** Directions **
In the data below, find every line that has the string "computer", and copy it.

** Records for this task **

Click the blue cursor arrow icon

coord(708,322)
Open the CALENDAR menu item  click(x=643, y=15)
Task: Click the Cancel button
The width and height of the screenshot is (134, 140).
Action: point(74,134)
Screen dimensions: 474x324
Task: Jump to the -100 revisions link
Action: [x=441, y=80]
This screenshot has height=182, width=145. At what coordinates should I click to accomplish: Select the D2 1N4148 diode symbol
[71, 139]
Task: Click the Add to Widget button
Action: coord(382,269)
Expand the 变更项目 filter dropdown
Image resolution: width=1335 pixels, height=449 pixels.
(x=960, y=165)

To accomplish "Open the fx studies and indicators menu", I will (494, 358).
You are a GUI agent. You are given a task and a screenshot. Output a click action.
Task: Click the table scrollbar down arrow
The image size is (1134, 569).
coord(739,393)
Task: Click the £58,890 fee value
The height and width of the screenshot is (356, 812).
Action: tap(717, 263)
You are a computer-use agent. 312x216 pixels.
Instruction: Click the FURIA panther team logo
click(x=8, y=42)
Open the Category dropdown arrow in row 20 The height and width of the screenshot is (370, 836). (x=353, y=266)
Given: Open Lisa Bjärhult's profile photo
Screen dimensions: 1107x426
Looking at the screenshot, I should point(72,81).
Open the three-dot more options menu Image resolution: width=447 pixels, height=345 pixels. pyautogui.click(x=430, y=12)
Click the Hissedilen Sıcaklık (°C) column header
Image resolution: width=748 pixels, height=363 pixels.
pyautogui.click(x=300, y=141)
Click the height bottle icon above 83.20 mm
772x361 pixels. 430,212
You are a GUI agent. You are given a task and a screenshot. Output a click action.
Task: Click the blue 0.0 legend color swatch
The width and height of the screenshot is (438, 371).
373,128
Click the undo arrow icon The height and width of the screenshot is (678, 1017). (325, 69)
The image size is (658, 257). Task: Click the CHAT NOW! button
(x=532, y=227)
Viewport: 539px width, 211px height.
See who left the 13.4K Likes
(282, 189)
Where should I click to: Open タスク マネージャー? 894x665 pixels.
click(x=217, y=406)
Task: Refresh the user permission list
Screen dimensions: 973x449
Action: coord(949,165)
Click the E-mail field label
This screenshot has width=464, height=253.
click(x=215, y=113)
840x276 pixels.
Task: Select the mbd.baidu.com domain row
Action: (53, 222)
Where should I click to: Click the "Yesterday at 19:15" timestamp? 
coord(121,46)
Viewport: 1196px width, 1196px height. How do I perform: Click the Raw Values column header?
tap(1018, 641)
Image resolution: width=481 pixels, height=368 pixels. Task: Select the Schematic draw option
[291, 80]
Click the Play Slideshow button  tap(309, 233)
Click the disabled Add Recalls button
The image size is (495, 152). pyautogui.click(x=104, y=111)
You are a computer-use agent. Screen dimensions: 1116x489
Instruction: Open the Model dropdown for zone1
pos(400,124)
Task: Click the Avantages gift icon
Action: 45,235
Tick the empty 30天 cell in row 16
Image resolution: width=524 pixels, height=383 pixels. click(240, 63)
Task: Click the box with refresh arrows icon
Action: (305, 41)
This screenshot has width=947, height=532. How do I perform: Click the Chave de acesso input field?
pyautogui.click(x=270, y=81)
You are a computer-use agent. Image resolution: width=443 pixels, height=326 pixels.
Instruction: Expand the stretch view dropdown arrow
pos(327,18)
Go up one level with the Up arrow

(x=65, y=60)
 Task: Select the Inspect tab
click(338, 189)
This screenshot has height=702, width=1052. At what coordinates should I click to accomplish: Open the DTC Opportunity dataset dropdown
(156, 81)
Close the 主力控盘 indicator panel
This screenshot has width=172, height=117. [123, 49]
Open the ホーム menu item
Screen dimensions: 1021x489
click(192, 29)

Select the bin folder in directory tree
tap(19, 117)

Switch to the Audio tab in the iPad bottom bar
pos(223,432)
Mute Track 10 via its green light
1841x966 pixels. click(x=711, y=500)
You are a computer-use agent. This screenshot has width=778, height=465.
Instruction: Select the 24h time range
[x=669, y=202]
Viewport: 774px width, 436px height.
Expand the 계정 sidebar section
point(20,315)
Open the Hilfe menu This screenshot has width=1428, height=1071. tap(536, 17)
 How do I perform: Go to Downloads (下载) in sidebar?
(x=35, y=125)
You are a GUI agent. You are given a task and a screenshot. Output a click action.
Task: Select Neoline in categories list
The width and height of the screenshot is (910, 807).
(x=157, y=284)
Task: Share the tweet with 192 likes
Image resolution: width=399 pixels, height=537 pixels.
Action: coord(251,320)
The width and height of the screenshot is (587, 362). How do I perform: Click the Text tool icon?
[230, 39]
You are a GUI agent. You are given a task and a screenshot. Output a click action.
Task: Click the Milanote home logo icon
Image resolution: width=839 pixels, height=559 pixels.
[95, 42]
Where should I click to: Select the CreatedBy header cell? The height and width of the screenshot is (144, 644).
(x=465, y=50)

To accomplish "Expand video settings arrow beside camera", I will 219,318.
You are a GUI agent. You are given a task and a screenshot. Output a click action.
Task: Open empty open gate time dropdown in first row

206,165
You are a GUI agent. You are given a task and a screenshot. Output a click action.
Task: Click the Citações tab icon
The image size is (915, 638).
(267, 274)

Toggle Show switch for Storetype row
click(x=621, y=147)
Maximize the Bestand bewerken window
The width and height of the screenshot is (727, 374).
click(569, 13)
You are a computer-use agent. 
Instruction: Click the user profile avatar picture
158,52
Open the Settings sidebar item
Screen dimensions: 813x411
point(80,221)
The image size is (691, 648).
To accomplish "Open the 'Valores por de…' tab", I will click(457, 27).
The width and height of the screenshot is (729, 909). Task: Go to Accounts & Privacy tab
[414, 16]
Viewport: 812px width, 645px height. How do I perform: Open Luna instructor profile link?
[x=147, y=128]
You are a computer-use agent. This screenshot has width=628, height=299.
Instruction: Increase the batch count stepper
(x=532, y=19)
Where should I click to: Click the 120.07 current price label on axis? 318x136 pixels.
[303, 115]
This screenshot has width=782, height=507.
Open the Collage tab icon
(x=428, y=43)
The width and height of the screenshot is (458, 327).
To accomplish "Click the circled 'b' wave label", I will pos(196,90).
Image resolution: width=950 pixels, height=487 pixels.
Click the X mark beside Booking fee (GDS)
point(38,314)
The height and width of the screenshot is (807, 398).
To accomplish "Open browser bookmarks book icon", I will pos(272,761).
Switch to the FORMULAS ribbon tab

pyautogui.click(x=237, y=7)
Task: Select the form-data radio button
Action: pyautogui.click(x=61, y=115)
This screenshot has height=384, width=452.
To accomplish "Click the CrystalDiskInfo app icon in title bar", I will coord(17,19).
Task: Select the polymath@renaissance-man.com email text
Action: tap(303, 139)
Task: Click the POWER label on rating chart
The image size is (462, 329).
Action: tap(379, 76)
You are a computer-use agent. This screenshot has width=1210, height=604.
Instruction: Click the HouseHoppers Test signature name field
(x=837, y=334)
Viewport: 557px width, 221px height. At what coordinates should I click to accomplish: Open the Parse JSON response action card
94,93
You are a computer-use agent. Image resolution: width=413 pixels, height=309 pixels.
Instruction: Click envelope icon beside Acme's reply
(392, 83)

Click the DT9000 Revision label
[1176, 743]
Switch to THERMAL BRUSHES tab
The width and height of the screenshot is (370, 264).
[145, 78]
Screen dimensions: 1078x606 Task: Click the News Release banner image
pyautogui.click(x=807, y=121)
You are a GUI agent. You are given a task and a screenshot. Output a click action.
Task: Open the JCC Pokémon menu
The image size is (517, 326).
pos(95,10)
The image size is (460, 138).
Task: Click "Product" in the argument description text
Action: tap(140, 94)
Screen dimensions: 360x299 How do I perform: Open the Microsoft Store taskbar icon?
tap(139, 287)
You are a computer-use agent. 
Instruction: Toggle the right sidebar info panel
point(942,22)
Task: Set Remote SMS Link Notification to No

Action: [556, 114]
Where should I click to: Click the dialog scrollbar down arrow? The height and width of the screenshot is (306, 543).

** Problem solution **
You are a computer-use agent. 312x216 pixels.
You are a computer-use agent. Screen dimensions: 1116x489
You are a computer-use agent. Image resolution: width=443 pixels, height=326 pixels.
You are a computer-use agent. This screenshot has width=778, height=465.
You are a computer-use agent. 
You are a computer-use agent. This screenshot has width=628, height=299.
You are a computer-use agent. This screenshot has width=1210, height=604.
You are a computer-use agent. Image resolution: width=413 pixels, height=309 pixels.
You are a computer-use agent. 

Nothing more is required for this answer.